**Prompt**
Write the listing out again, exactly as it reads below.

:: Source material

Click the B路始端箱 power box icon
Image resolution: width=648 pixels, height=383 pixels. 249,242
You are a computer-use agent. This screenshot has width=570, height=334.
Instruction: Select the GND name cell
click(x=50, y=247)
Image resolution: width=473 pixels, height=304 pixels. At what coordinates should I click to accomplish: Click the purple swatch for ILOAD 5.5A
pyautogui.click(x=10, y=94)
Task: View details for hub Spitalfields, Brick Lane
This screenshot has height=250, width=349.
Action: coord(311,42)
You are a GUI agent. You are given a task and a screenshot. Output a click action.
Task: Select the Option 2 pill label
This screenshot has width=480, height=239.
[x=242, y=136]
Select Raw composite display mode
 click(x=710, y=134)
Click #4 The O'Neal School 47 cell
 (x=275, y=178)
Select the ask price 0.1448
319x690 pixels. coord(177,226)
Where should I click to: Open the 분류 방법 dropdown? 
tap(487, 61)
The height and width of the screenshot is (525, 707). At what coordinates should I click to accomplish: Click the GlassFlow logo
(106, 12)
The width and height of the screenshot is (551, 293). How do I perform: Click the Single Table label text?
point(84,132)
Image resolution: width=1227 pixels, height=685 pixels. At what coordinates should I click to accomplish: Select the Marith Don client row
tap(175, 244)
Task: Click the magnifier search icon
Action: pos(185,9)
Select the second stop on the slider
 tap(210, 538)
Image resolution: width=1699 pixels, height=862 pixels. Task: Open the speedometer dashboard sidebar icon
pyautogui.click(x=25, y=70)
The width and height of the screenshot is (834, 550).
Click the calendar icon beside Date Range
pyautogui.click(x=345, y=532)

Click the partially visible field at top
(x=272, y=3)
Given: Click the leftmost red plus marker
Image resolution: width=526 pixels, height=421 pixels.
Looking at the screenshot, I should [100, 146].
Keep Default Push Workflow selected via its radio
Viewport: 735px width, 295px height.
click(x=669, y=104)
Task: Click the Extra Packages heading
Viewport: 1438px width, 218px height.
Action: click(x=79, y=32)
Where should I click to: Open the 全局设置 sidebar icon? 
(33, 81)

::::

**Expected answer**
Click the B路始端箱 power box icon
Image resolution: width=648 pixels, height=383 pixels. 249,242
You are a computer-use agent. This screenshot has width=570, height=334.
Instruction: Select the GND name cell
click(x=50, y=247)
Image resolution: width=473 pixels, height=304 pixels. At what coordinates should I click to accomplish: Click the purple swatch for ILOAD 5.5A
pyautogui.click(x=10, y=94)
Task: View details for hub Spitalfields, Brick Lane
This screenshot has height=250, width=349.
Action: coord(311,42)
You are a GUI agent. You are given a task and a screenshot. Output a click action.
Task: Select the Option 2 pill label
This screenshot has width=480, height=239.
[x=242, y=136]
Select Raw composite display mode
 click(x=710, y=134)
Click #4 The O'Neal School 47 cell
 (x=275, y=178)
Select the ask price 0.1448
319x690 pixels. coord(177,226)
Where should I click to: Open the 분류 방법 dropdown? 
tap(487, 61)
The height and width of the screenshot is (525, 707). At what coordinates should I click to accomplish: Click the GlassFlow logo
(106, 12)
The width and height of the screenshot is (551, 293). How do I perform: Click the Single Table label text?
point(84,132)
Image resolution: width=1227 pixels, height=685 pixels. At what coordinates should I click to accomplish: Select the Marith Don client row
tap(175, 244)
Task: Click the magnifier search icon
Action: pos(185,9)
Select the second stop on the slider
 tap(210, 538)
Image resolution: width=1699 pixels, height=862 pixels. Task: Open the speedometer dashboard sidebar icon
pyautogui.click(x=25, y=70)
The width and height of the screenshot is (834, 550).
Click the calendar icon beside Date Range
pyautogui.click(x=345, y=532)

Click the partially visible field at top
(x=272, y=3)
Given: Click the leftmost red plus marker
Image resolution: width=526 pixels, height=421 pixels.
Looking at the screenshot, I should [100, 146].
Keep Default Push Workflow selected via its radio
Viewport: 735px width, 295px height.
click(x=669, y=104)
Task: Click the Extra Packages heading
Viewport: 1438px width, 218px height.
Action: click(x=79, y=32)
Where should I click to: Open the 全局设置 sidebar icon? 
(33, 81)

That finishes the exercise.